Хитрец с золотыми кольцами пожимает плечами.
– Мы имеем в виду, что вы не можете заниматься этим в одиночку, генерал, – говорит он. – И, хотя ваша борьба справедлива, нужно прийти к соглашению. Вашей организации не приходится отвечать перед страной, перед гражданами. Ваши методы выходят за обычные рамки ведения войны. А нам есть о ком думать.
– Мы отвечаем перед всеми, сэр, – холодно отзывается Фарли и слегка поворачивает голову, так что на изуродованную половину ее лица падает свет из-под купола. – Особенно перед теми, кто думает, что их никто не слышит. Мы слышим – и продолжаем бороться. До последнего вздоха Алая гвардия будет делать все возможное, чтобы исправить положение вещей. С вашей помощью или без нее.
Дэвидсон, продолжая расхаживать туда-сюда, проходит мимо Фарли и устремляет на нее загадочный взгляд. Губы у него бесстрастно поджаты, глаза внимательны. Не понимаю, он доволен или взбешен.
Серебряный депутат по имени Радис вновь встает. Ему вряд ли больше тридцати пяти лет – и он наверняка помнит, что представляла собой эта страна до образования республики.
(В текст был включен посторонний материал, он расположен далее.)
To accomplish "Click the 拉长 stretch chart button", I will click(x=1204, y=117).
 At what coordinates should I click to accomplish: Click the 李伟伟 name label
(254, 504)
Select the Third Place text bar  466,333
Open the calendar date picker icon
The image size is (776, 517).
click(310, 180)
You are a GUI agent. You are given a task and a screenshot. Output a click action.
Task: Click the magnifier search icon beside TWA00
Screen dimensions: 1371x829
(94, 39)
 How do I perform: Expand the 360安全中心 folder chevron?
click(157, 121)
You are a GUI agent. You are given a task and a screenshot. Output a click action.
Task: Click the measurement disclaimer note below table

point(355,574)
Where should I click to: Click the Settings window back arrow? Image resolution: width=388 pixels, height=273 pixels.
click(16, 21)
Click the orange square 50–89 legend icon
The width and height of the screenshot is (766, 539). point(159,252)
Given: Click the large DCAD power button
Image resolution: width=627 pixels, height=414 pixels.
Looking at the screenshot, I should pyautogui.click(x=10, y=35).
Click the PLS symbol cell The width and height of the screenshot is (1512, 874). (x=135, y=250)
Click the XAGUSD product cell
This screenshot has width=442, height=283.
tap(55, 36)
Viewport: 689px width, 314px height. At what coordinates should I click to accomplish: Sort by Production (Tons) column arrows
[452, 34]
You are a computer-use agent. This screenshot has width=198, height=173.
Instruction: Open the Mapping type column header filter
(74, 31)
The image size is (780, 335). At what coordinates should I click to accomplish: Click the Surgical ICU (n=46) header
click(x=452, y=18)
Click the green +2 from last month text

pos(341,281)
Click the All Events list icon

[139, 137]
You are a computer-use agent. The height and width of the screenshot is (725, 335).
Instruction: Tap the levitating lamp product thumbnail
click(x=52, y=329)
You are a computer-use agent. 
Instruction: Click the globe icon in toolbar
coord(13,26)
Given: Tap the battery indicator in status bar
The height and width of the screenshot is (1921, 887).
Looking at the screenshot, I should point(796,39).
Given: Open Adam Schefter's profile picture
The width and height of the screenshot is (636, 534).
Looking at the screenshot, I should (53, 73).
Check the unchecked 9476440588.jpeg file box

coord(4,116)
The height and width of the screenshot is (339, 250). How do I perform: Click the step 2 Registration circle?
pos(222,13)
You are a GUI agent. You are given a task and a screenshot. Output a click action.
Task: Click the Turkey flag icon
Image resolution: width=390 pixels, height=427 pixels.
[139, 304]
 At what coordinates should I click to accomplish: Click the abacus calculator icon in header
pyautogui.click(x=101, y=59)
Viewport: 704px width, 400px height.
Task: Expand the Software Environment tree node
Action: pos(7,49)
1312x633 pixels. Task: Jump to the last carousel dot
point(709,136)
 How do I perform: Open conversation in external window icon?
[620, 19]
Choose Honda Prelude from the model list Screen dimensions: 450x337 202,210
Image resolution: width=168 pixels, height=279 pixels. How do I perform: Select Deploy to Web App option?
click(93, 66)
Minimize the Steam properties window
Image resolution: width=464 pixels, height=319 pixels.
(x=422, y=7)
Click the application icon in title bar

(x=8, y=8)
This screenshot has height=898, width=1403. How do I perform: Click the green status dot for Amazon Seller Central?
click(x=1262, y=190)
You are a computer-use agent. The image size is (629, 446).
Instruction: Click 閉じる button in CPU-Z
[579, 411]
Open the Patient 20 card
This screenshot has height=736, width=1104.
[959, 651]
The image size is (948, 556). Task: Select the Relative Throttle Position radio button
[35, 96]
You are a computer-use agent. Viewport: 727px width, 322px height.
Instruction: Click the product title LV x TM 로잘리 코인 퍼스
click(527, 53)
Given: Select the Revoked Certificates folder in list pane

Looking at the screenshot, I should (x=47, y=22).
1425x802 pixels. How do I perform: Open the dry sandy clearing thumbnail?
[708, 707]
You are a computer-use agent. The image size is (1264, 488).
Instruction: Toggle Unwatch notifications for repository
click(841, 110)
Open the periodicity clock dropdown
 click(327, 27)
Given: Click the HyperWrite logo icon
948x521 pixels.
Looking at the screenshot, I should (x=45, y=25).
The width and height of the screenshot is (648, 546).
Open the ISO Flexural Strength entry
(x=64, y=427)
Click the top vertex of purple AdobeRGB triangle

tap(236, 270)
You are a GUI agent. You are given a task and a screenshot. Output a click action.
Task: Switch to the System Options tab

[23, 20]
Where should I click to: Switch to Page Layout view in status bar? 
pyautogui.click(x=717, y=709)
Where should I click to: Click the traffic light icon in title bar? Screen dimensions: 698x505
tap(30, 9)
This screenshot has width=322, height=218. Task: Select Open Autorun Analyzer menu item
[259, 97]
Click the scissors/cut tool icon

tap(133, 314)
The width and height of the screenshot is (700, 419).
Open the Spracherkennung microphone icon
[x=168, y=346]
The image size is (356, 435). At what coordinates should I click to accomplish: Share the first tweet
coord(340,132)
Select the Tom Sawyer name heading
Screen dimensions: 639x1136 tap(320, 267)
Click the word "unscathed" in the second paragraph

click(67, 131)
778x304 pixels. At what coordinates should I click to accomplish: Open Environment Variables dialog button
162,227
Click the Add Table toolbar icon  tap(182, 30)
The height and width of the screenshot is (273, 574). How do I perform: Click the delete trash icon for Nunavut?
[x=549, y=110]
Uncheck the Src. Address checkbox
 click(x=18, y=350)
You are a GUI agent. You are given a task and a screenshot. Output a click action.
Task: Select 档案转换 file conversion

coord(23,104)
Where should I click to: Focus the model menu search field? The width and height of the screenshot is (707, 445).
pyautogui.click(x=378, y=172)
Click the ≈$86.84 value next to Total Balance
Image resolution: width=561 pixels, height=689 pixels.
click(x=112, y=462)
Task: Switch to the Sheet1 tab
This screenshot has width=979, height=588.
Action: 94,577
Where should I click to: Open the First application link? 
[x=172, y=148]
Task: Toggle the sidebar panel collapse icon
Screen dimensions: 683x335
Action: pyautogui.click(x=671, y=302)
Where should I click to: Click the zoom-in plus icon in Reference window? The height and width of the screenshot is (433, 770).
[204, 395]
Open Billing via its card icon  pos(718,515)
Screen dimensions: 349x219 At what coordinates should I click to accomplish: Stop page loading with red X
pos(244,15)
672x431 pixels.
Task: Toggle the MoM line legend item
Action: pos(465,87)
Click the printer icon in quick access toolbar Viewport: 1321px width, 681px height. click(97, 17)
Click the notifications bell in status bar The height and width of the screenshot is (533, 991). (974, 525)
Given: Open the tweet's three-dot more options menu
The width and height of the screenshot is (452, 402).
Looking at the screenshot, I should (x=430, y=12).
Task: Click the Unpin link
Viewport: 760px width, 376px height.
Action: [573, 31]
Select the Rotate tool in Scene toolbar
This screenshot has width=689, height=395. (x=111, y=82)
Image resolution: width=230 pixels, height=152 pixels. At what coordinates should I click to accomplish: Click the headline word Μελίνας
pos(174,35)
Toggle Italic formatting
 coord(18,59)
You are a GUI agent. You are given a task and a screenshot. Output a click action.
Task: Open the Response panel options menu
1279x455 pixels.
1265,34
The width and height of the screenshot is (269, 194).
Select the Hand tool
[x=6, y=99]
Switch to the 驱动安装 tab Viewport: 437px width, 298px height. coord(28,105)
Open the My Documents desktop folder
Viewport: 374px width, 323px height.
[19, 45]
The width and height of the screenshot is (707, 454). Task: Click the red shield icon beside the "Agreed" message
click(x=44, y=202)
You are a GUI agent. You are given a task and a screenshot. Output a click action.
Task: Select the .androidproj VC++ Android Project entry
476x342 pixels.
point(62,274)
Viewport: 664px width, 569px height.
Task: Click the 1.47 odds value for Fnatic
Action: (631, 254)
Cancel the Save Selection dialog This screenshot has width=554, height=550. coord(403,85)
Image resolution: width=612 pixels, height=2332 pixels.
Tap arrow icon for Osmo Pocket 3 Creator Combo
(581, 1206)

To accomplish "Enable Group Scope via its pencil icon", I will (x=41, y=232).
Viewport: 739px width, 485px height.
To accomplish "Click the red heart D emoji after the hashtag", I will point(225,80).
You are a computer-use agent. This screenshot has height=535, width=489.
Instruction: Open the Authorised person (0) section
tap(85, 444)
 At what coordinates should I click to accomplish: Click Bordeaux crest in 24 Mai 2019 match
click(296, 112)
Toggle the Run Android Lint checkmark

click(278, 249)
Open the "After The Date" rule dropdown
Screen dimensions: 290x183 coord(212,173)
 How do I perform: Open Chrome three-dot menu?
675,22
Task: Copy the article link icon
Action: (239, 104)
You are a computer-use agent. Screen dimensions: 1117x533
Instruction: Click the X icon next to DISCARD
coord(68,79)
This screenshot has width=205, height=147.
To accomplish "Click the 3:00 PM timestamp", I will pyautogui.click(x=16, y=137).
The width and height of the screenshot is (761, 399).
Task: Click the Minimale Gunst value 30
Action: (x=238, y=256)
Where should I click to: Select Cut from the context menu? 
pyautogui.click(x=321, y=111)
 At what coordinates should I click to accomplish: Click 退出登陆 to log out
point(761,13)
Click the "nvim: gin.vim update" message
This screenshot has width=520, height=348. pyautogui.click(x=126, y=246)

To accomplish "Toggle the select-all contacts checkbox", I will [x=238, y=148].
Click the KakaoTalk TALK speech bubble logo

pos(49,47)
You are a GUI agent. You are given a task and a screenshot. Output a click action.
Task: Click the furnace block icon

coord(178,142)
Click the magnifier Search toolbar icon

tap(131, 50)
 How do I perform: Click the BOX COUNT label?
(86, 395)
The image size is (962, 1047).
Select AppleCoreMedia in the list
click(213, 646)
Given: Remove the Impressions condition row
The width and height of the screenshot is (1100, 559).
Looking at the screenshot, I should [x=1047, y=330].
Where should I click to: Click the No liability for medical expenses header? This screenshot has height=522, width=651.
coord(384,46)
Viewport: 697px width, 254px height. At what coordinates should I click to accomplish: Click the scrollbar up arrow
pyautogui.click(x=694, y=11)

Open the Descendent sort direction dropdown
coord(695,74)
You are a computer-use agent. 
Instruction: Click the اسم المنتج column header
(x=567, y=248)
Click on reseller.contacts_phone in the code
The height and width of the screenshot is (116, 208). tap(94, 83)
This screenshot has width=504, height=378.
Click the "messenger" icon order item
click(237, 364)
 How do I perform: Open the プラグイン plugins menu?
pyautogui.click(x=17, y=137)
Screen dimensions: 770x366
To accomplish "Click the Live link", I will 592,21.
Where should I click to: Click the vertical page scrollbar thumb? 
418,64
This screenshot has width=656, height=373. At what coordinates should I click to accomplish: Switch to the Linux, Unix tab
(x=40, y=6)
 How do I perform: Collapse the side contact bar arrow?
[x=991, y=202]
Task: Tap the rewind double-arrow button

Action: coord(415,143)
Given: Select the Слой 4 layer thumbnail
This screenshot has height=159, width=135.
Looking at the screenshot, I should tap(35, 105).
Он смотрит на нас.
– Значит, вы предлагаете нам поддержать очередного Серебряного монарха и посадить его на трон.
Эванжелина усмехается, и я замечаю, что она украсила клыки острыми серебряными коронками. «Вот жуть», – думаю я. И это вполне ясный намек, как и все остальное в ее облике. Она вырвет сердце у каждого, кто преградит ей путь. Включая любого из нас.
– Даже двоих, – произносит она, обращаясь к залу. – Мой отец, король Разломов, также должен быть признан законным правителем.